Feature

Everything old is new again at Song Gallery show

“My Impression of France No. 4” by Hong Jian

“My Impression of France No. 4” by Hong Jian

“Outside the Window: Sky No. 6” by He Xi

“Outside the Window: Sky No. 6” by He Xi

A decade after it opened, the Original Song Gallery named its current exhibition “Different Faces,” the same title as its opening, yet with different connotations.

The exhibition features ink-wash paintings created by He Xi, Hong Jian, Mao Donghua and Xue Junhua — all representative in contemporary ink-wash painting in Shanghai. They are showcasing their latest works exploring and experimenting in ink-wash.

He Xi has established himself as a leading figure in contemporary art with his unsentimental take on traditional Chinese ink-wash painting.

Born in 1960 in Beijing, he conjures up a world that is perplexing and expressionless with clever references to modernity.

There are no chirping birds or brilliant flowers on his rice paper. Many of his works feature animals in glass vases and man-made containers, removed from their environment.

In other images, natural motifs and subject matters are transported into an indifferent urban landscape.

But amid his jarring reinterpretation of an ancient art form, He also demonstrates his mastery of classical ink-wash. For this exhibition, he purposely drew some frames on his works.
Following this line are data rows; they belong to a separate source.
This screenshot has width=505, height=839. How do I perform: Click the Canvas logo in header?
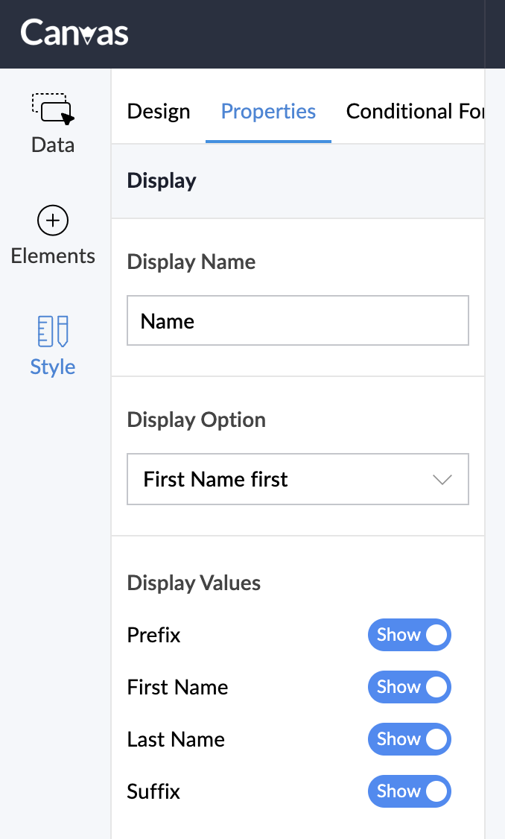click(74, 34)
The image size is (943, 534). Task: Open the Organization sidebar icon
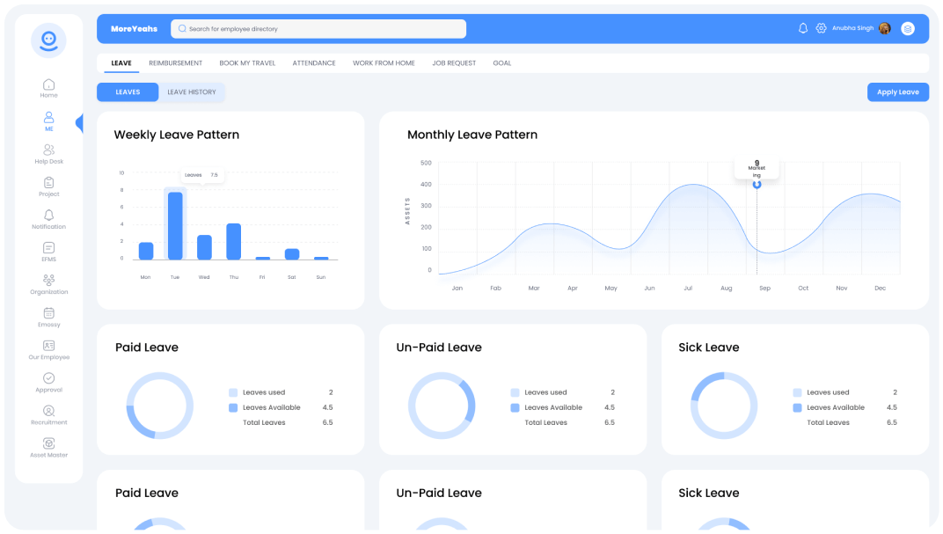pos(48,281)
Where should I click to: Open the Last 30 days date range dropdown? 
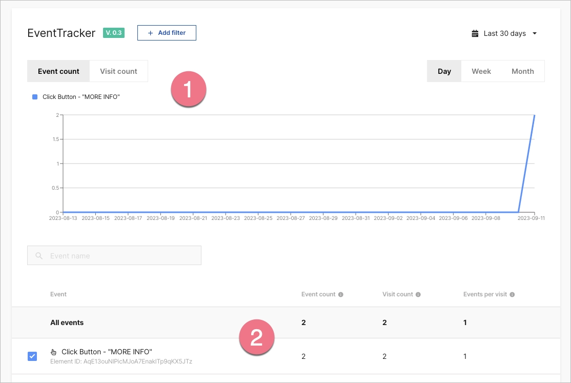504,33
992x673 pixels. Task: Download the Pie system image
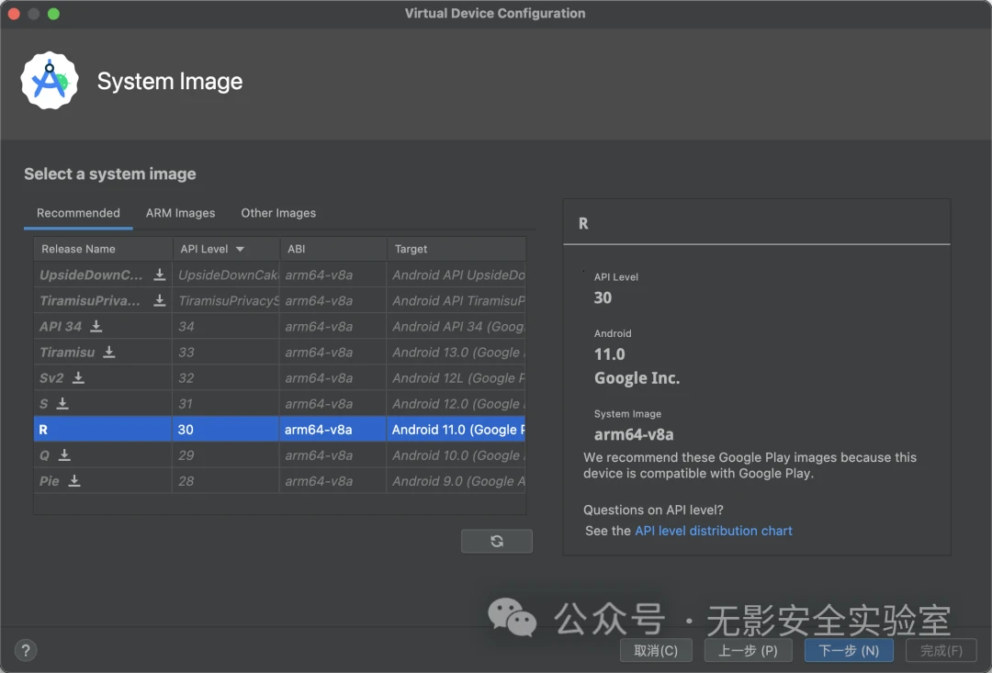[74, 480]
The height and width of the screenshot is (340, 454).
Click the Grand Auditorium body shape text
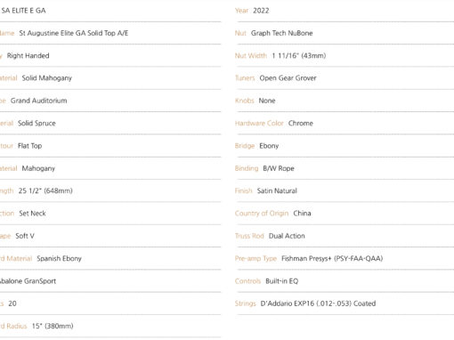(x=38, y=101)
Only on closer inspection do visitors realize that they are fake.

“This is an ironic attack on the over-intricate realistic style popular in China’s ink-wash community,” He says.

The artist wanted to emphasize that “art is not a simple repetition of technique but instead it is concept.
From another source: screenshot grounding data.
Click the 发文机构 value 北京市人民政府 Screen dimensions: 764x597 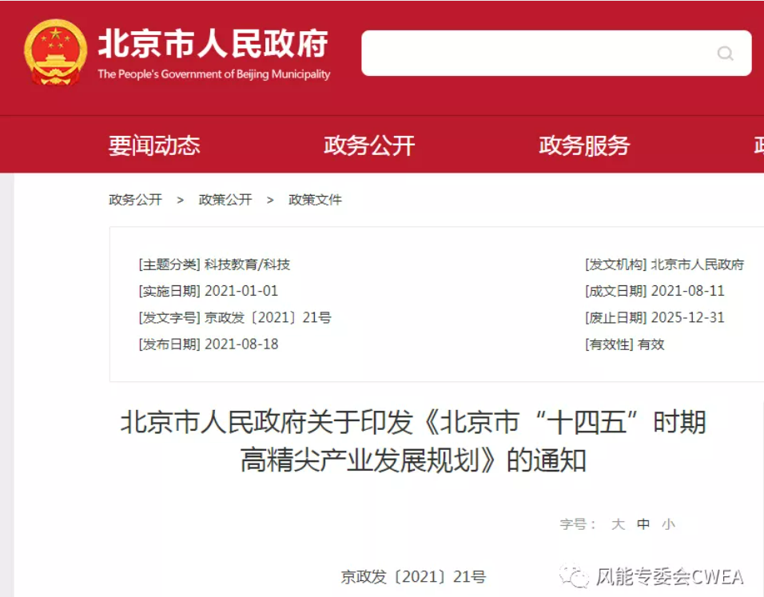pyautogui.click(x=697, y=265)
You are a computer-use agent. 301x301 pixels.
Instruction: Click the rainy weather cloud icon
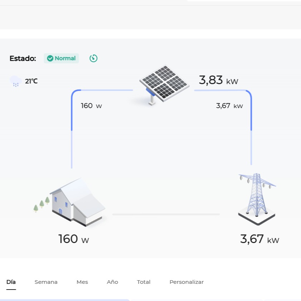point(15,81)
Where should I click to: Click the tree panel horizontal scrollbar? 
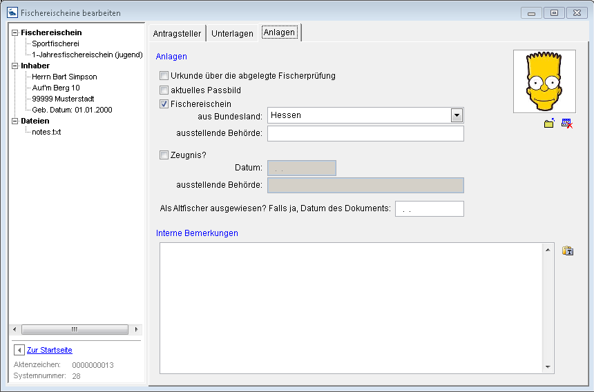(75, 329)
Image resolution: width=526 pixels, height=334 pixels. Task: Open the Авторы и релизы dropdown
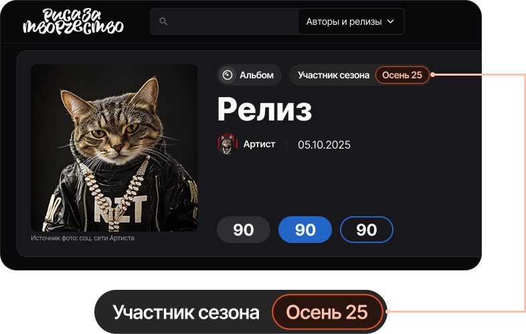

Another highlights are the works of Hong Jian. Born in 1967, Hong grew up in a downtown area lined with Western-style villas and apartments.

A graduate of the Shanghai University’s Academy of Fine Arts, Hong majored in Chinese ink-wash painting.

The tranquil atmosphere that wafted over his neighborhood often haunted him. So he started to reflect it in his works about a decade ago.

The old buildings he focuses on are a combination of traditional with modern aesthetics.

The details of each brick and layer are vividly reflected, and each curving Art Deco line is well mirrored.

In recent years, Hong traveled frequently to Europe. Consequently, the buildings in those foreign lands have also become his subjects.

“The sensible part in Western architecture is something that I prefer to fully ‘restore’,” he says.

His latest series “My Impression of France” is part of the exhibit.